[Insight-users] "In place" filtering

Karthik Krishnan karthik.krishnan at kitware.com
Mon Oct 25 01:18:54 EDT 2010


On Mon, Oct 25, 2010 at 10:43 AM, Karthik Krishnan <
karthik.krishnan at kitware.com> wrote:

> On Mon, Oct 25, 2010 at 3:49 AM, David Doria <daviddoria at gmail.com> wrote:
>
>> I don't believe the following will work. The idea is to pass an image to a
>> function and smooth it "in place".
>>
>> ImageType::Pointer image = get image from somewhere...
>> SmoothImage(image);
>>
>> where:
>>
>> void SmoothImage(ImageType::Pointer image)
>> {
>>  // Create and setup a mean filter
>>  typedef itk::MeanImageFilter<
>>   ImageType, ImageType >  filterType;
>>
>>   filterType::Pointer meanFilter = filterType::New();
>>   meanFilter->SetInput(image);
>>   meanFilter->Update();
>>
>>   image = meanFilter->GetOutput();
>> }
>>
>> Of course you can do this:
>>
>> ImageType::Pointer image = get image from somewhere...
>> ImageType::Pointer output = ImageType::Pointer::New();
>> SmoothImage(image, output);
>>
>> void SmoothImage(ImageType::Pointer image, ImageType::Pointer output)
>> {
>>  // Create and setup a mean filter
>>  typedef itk::MeanImageFilter<
>>   ImageType, ImageType >  filterType;
>>
>>   filterType::Pointer meanFilter = filterType::New();
>>   meanFilter->SetInput(image);
>>   meanFilter->Update();
>>
>>   output = meanFilter->GetOutput();
>> }
>>
>
>
> That's not an inplace processing of the data.
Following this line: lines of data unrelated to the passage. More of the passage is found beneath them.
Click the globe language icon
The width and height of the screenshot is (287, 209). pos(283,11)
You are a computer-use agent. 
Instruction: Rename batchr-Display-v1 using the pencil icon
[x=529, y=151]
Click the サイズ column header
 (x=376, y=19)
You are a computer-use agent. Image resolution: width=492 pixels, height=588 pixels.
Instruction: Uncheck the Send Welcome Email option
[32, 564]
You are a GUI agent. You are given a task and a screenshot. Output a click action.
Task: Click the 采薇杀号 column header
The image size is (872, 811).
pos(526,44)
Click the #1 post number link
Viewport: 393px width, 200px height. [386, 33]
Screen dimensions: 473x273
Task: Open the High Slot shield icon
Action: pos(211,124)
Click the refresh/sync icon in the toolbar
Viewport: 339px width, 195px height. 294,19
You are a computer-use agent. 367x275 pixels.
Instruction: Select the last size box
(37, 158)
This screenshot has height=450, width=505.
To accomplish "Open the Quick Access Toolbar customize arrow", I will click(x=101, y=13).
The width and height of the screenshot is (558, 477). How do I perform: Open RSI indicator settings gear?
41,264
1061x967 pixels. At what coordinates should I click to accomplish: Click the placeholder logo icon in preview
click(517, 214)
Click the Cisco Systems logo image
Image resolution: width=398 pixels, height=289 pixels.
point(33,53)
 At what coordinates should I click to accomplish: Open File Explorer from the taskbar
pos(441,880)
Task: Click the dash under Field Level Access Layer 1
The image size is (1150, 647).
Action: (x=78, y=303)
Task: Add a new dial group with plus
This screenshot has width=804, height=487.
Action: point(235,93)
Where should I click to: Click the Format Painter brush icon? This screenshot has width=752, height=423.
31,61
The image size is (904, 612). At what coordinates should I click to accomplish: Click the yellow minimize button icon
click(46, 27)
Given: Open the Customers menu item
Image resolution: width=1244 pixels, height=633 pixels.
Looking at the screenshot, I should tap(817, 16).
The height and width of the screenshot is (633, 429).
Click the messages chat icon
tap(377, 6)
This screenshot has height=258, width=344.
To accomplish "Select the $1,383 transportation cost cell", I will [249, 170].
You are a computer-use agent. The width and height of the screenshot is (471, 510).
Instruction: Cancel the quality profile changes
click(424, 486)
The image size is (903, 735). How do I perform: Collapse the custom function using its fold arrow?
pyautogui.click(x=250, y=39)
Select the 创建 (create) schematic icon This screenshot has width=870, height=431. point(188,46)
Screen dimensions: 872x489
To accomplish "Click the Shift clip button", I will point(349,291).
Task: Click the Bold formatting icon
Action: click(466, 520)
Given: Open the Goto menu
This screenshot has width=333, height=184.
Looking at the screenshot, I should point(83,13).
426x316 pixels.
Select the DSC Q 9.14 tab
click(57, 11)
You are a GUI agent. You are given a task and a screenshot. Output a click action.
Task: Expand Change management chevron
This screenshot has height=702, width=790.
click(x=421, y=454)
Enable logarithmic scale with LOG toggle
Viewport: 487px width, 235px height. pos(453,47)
What is being done above is
> to allocate the output buffer, in addition to the input buffer - executing
> the filter - and then taking a reference the newly created output buffer
> into the variable "output".
>
> You might as well just set ReleaseDataFlagOn() on the meanFilter. That way,
> the memory footprint remains the same as above, and the code is cleaner. Its
> input gets released after a downstream filter has consumed its output.
>
> A in-place filter overwrites its input buffer. The snippet below should do
> that
>
>   meanFilter->SetInput(image);
>   meanFilter->GraftOutput(image);
>   meanFilter->Update();
>
>
Ascertain this by printing the image object to and after execution..
something like:

  meanFilter->SetInput(image);
  meanFilter->GraftOutput(image);

  meanFilter->GetInput()->Print(std::cout);
  meanFilter->Update();
  meanFilter->GetOutput()->Print(std::cout);

... and the internal PixelContainer object on the input as well as the
output should (hopefully :) ) have the same address.